Complessivamente, l’incidenza della spesa corrente programmata rispetto alla spesa di investimento si presenta in miglioramento: con una riduzione dal 78,58% al 76,97% rispetto all’anno precedente.
Le spese correnti previste, al netto del contributo al risanamento della finanza pubblica nazionale di 82,8 milioni, si attestano a 1,25 miliardi di euro, mentre gli investimenti (pari a circa il 23% della spesa totale) superano i 374 milioni di euro nell’anno 2024, in crescita rispetto all’anno precedente.
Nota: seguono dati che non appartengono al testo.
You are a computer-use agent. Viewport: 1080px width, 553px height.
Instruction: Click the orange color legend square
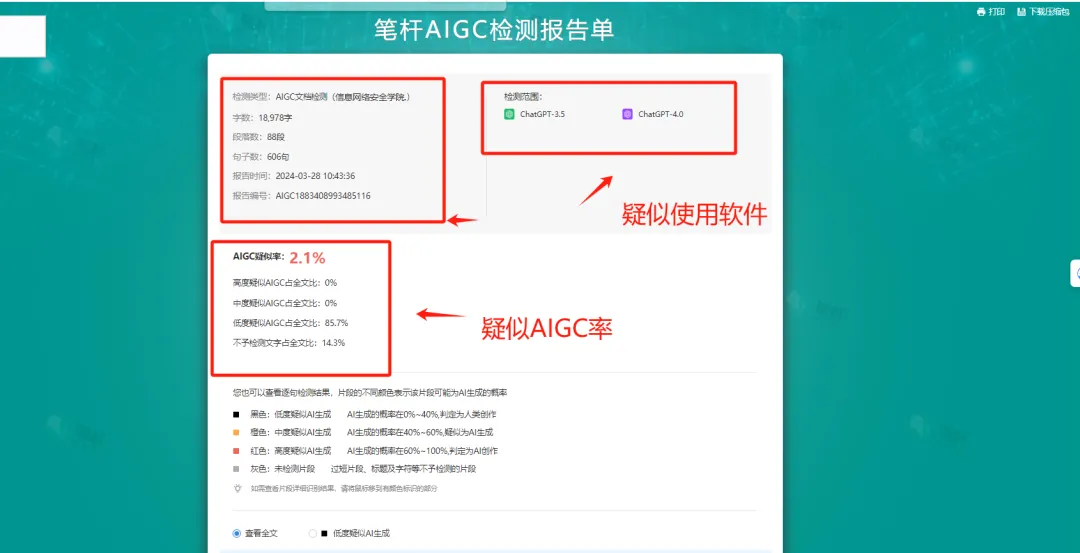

Quanto alla distribuzione complessiva della spesa, al primo posto figura la tutela della salute, cui è destinato il 25,3% delle risorse, e l’istruzione e diritto allo studio (12,5%), che insieme rappresentano il 37,8% degli stanziamenti complessivi.
«Con il DEFR abbiamo anticipato il tema strategico della sostenibilità a medio e a lungo termine che orienta la programmazione 2024-2026 di cui il bilancio di previsione è l’attuazione – spiega il presidente della Regione Renzo Testolin -. La sostenibilità è intesa in tutte le sue possibili declinazioni e si concretizzata negli obiettivi specifici di settore: politiche del lavoro, sviluppo economico e mobilità sostenibile, tutela del territorio, servizi alla persona e sostegno agli enti locali”, ha aggiunto il Presidente della Regione.
Tali obiettivi si attueranno sia attraverso interventi diretti, sia attraverso la programmazione di interventi finalizzati ad affrontare le situazioni derivanti dai mutamenti demografici e la fragilità delle fasce di popolazione più vulnerabili, a mitigare gli effetti dei cambiamenti climatici e a sostenere il contesto economico e lavorativo in rapido divenire».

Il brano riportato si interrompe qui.